(Data for the task Opens)

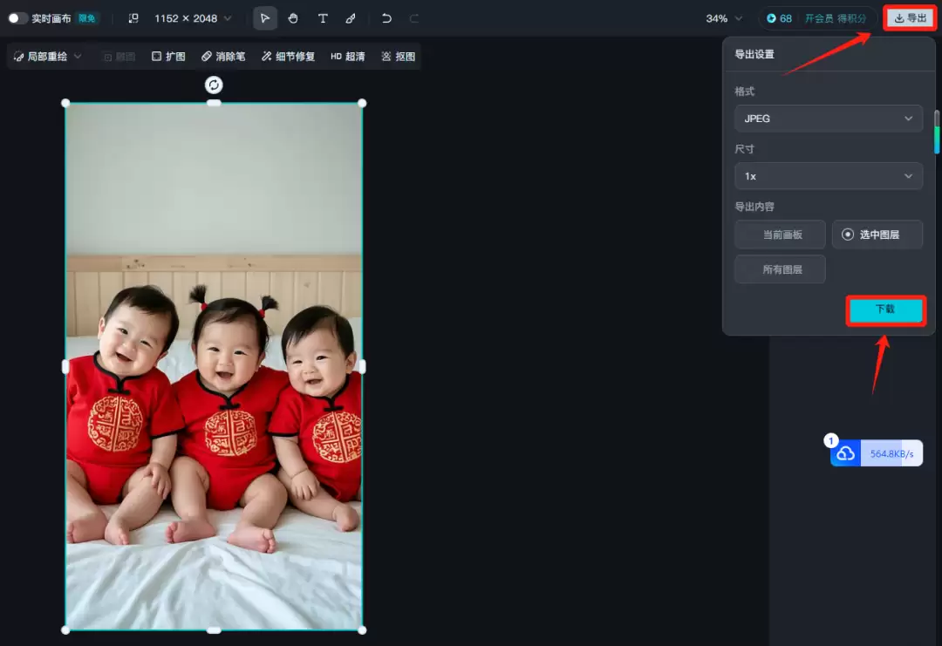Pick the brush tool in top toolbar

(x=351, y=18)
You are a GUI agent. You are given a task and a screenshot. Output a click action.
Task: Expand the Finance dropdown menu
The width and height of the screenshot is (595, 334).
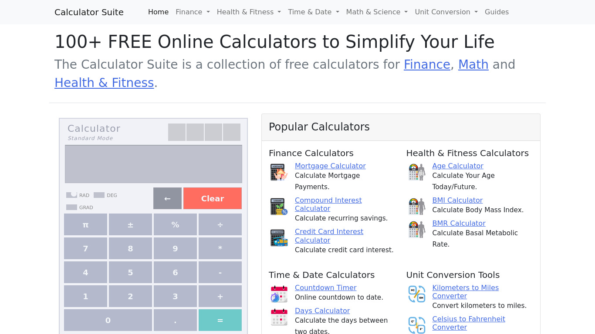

(Data for the task Closes)

**Directions:** Copy every line from the entries that contains the word "screenshot".

**Task solution:**
You are a GUI agent. You are given a task and a screenshot. Output a click action.
The width and height of the screenshot is (595, 334).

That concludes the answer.